Sur « Brother », on est conforté dans la coolitude même du type. Il doit être tellement bien, dans son canap, à caler ses petites suites d’accords, à les enregistrer puis à superposer un petit arpège tranquillement là-dessus, comme si de rien n’était. Derrière son apparente simplicité mélodique, on en revient à penser que les bons albums sont ceux qui se suffisent à eux-mêmes, quand les morceaux s’enchaînent pour créer un univers à part entière. Quand on ne retient pas une chanson, mais l’album comme un tout.
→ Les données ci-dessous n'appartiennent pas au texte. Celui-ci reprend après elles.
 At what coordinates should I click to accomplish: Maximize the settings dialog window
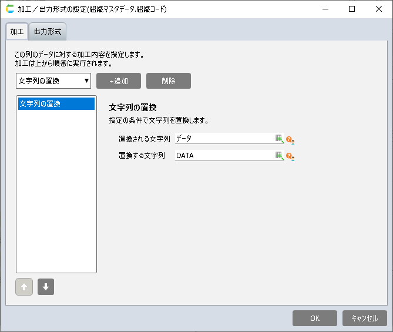[x=351, y=9]
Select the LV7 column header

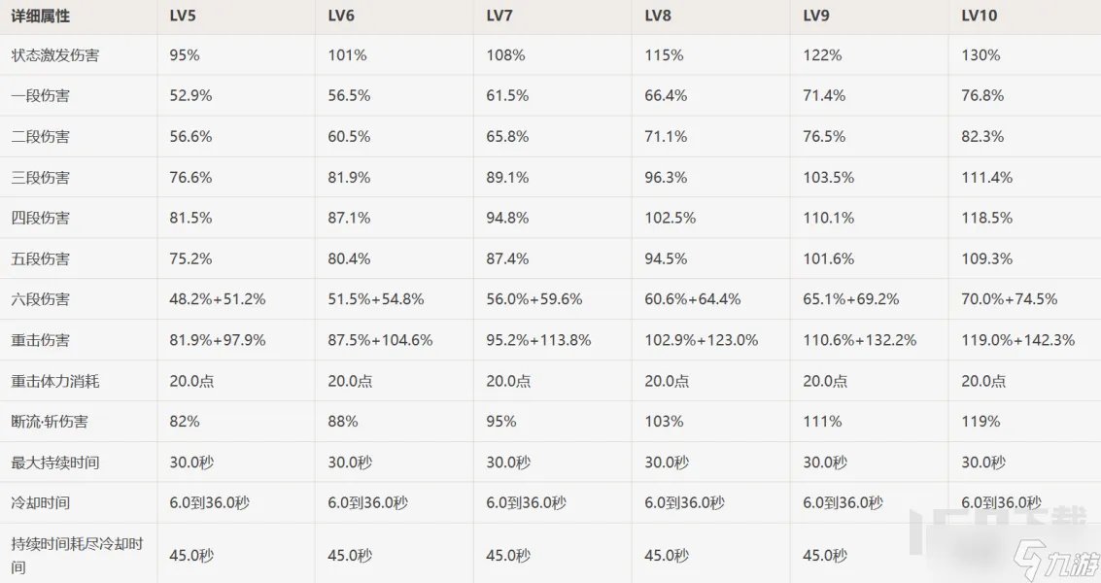pyautogui.click(x=500, y=16)
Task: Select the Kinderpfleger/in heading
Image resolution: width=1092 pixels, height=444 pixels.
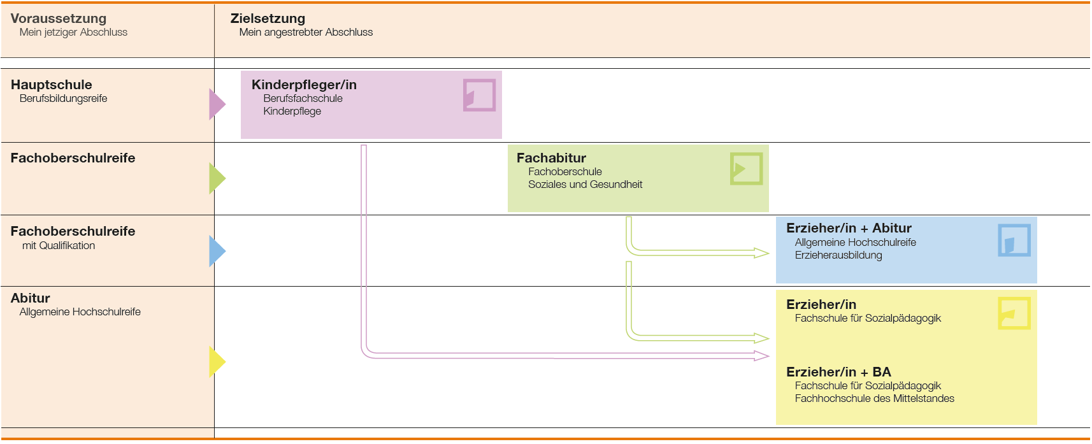Action: (x=304, y=85)
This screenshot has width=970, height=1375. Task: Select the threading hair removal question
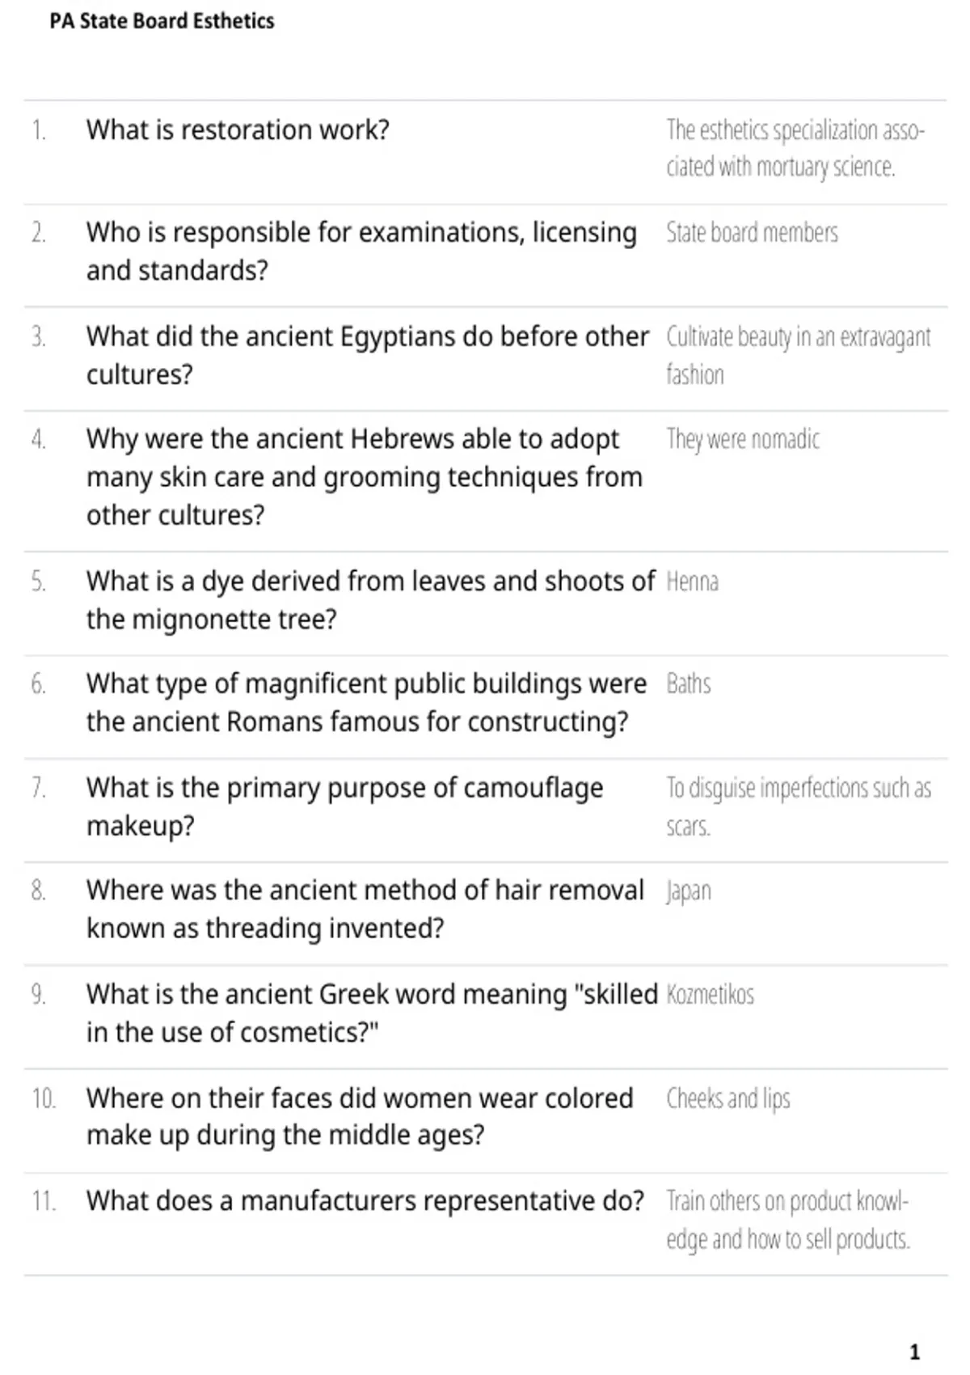[365, 908]
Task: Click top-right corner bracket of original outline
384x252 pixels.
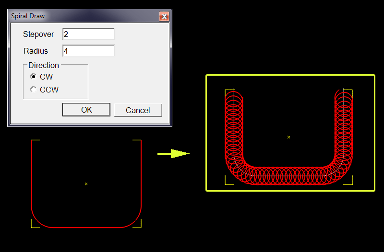Action: click(139, 141)
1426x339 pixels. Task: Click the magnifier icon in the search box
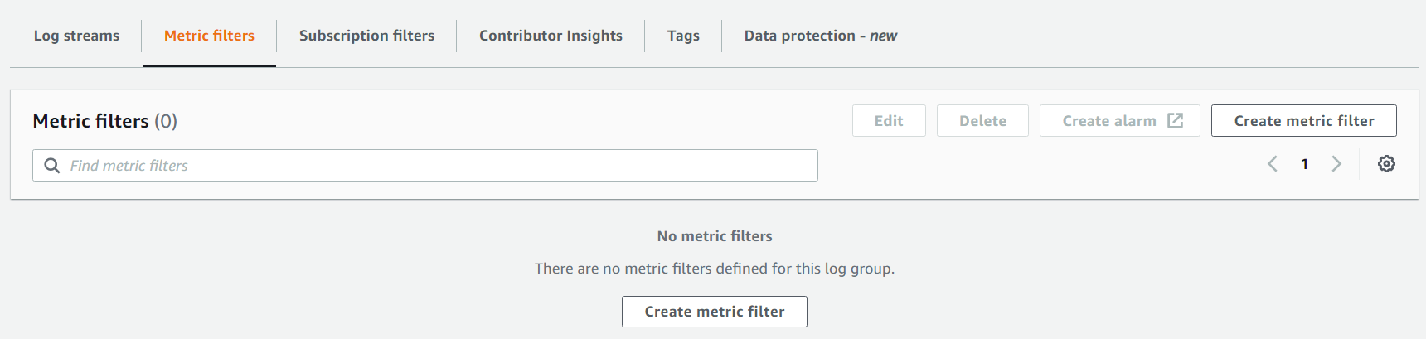(x=51, y=166)
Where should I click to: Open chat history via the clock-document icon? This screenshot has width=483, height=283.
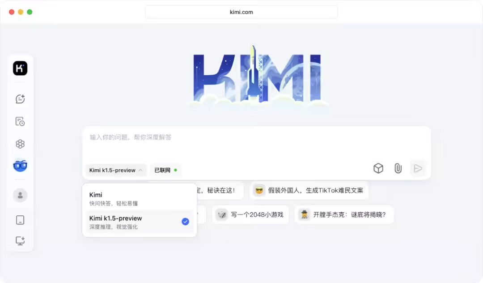pyautogui.click(x=20, y=121)
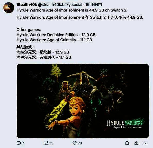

Parenthèse : vous pourrez reconnaître ici le mashup d’ « If I Ruled The World » de Nas produit par The Hood Internet.

Avec « Let Her Go », c’est du naïf comme j’aime. J’ai envie de marcher dans la rue, le sourire aux lèvres et ivre de la vie. Avec ce titre dans les oreilles, je suis invincible.
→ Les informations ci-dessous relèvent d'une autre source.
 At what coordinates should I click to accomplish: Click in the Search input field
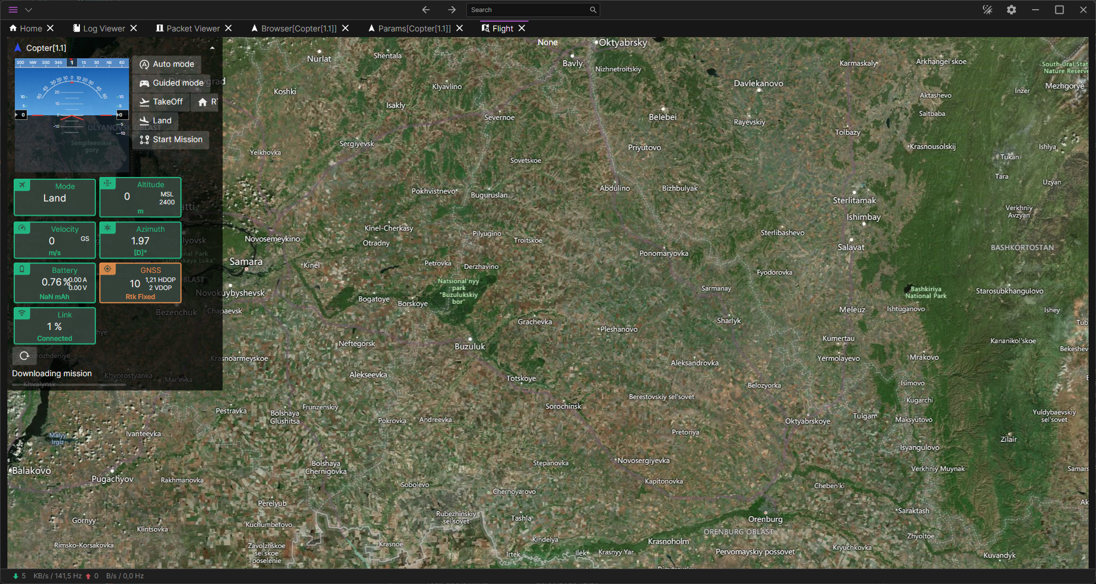tap(528, 10)
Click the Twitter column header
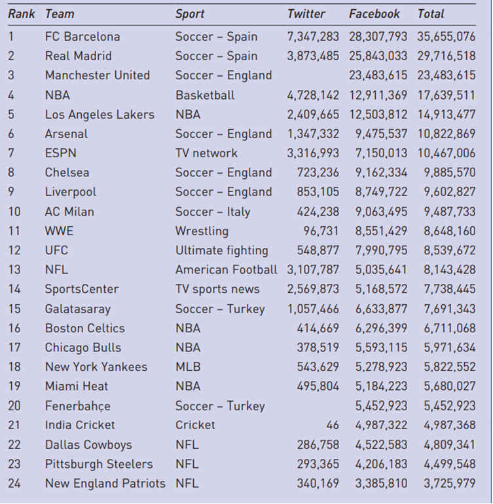 pos(306,14)
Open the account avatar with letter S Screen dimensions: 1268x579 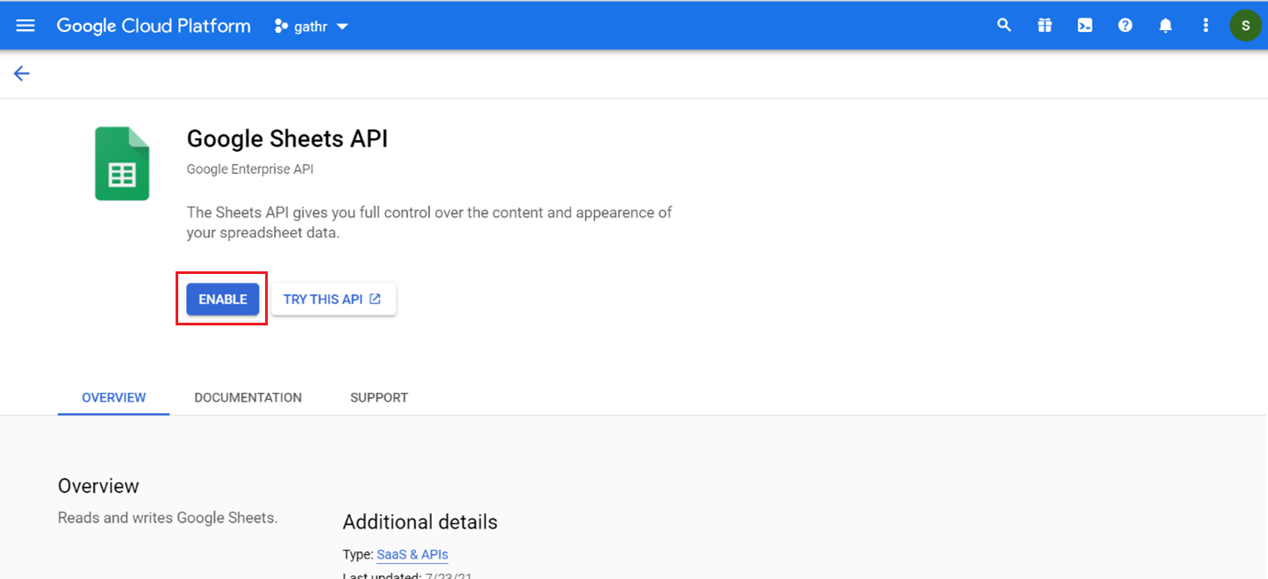tap(1245, 25)
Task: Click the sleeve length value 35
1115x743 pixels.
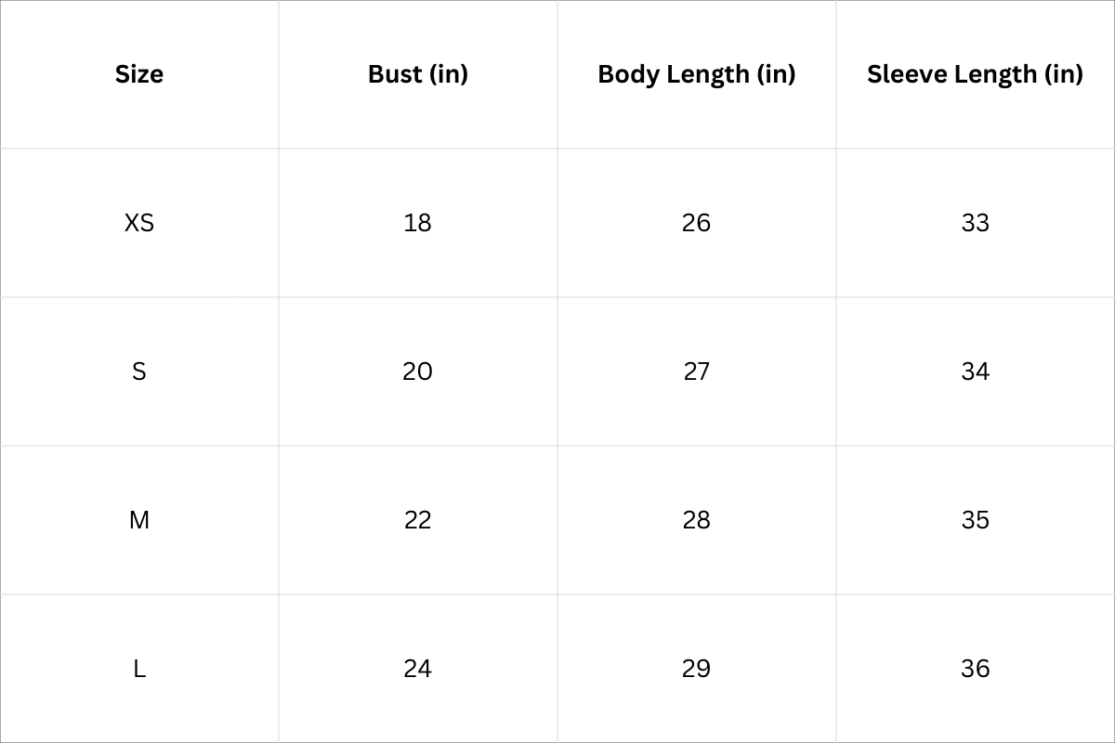Action: tap(976, 520)

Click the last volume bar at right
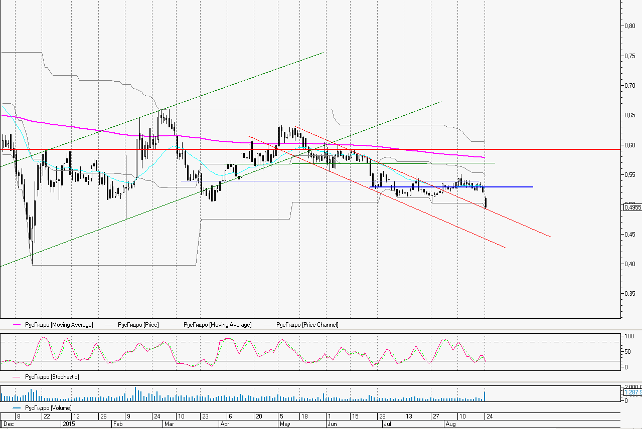pyautogui.click(x=485, y=396)
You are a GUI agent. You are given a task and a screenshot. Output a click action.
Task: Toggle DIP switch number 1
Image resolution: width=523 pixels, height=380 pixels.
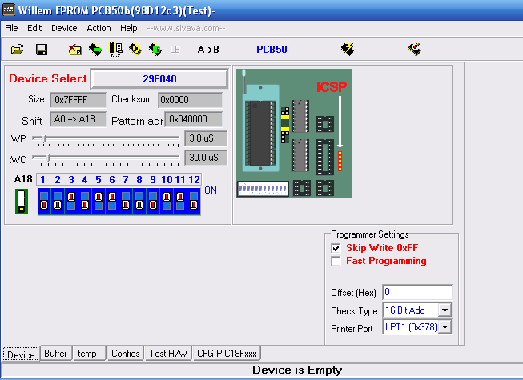point(45,200)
S’en suit l’hallucination sur « Goodbye Weekend », où la guitare donnerait l’impression d’un perpétuel va-et-vient entre gros zoom et plan d’ensemble.

Avec ses petites percussions affables et sa guitare simplette, « Let My Baby Stay » nous fait croire que le chanteur est dans la même pièce que nous, dans ce bar vieillot et chaleureux. C’est la chanson d’amour d’un Gandhi de la pop actuelle, avec un sacré paquet de drogues dans le cornet en prime. Laissez-vous bercer, fermez les yeux et profitez de ce vent doux qui s’immisce dans vos doigts de pied, inopiné et bienvenu.

Sur « Passing Out Pieces », on revient alors aux années d’or des Beatles et consorts quand ils se mettaient au psychédélisme. Doux et accueillant, le moment est hors du temps, hors du monde et de ses activités. Un vrai moment d’introspection où la méditation passe par la musique. Vous ouvrez les yeux au rythme du fade out, le monde a changé pendant ces quelques minutes.

« Treat Her Better » nous ramène au pacifisme de l’homme. Cet album n’est-il pas un manifeste pour l’amour ? Dessus, son chant se meut en voix intérieure, ange gardien venu nous initier aux choses de la vie alors que suit toujours ce simili solo qui varie au rythme de nos sourires béats. Ne nous voilons plus la face : nous sommes sous le charme.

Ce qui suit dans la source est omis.